The corporate entity will be disregarded when two requirements are met: first, a unity of interest and ownership such that the separate personalities of the corporations no longer exist; and second, adherence to the fiction of separate corporate existence would sanction a fraud. Van Dorn Co. v. Future Chemical and Oil Corp., 753 F.2d 565, 569-570 (7th Cir. 1985) ( Van Dorn). "In determining the requisite degree of control maintained by one corporation over the affairs of another to justify disregarding their separate corporate identities, courts have considered some of the following: (1) the failure to maintain adequate records, (2) the commingling of funds or assets, (3) undercapitalization, and (3) one corporation treating the assets of another corporation as its own" as indicative of an alter ego. Van Dorn Co., 753 F.2d at 570; see also Avery Dennison Corp. v. UCB SA, No. 95 C 6351, 1997 WL 441313, *1 (N.D.Ill. July 30, 1997).

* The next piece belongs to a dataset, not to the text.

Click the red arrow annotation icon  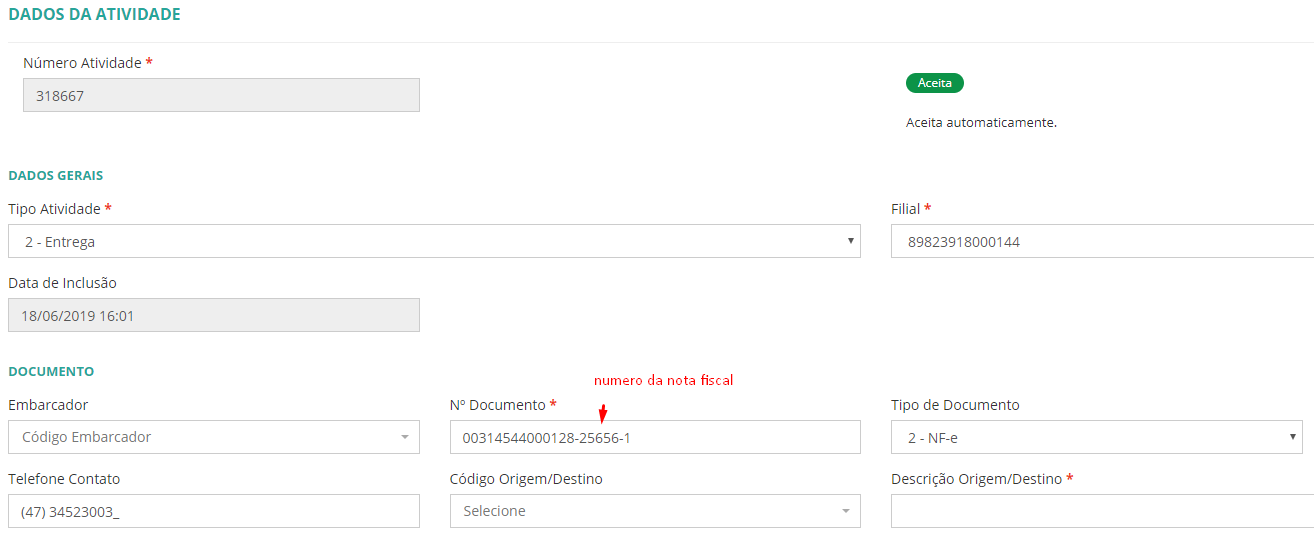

Defendants argue that none of these factors were alleged by the Plaintiff. Plaintiff alleges that Caremark Rx claims it conducted all of its pharmaceutical benefit management operations through Caremark, Inc. However, Plaintiff does not submit any evidence showing Caremark Rx's status as the parent company to Caremark, Inc. resulted in a failure to maintain adequate records, a commingling of funds or assets, undercapitalization of either the parent or the subsidiary, or using the assets of one corporation for the benefit of the other. Accordingly, Plaintiff has failed to establish that Caremark, Inc. is an alter ego to Caremark Rx for the purposes of this Motion to Dismiss. Therefore, Caremark, Inc. does not take on the place of business of Caremark Rx.
Because subject matter jurisdiction is lacking over Plaintiff's state law claims, the parties agree that the portion of the April 14, 2005 memorandum order and opinion dealing with the state law claims must be vacated. See, e.g., Chicago Title Ins. Co. v. The Village of Bollingbrook, No. 97 C 7055, 1999 WL 259952, at *4 (N.D. Ill. Apr. 6, 1999).
CONCLUSION
For the reasons stated above, Defendants' Motion to Dismiss for Lack of Subject Matter Jurisdiction is granted. The portion of the April 14, 2005 memorandum order and opinion dealing with the state law claims is vacated.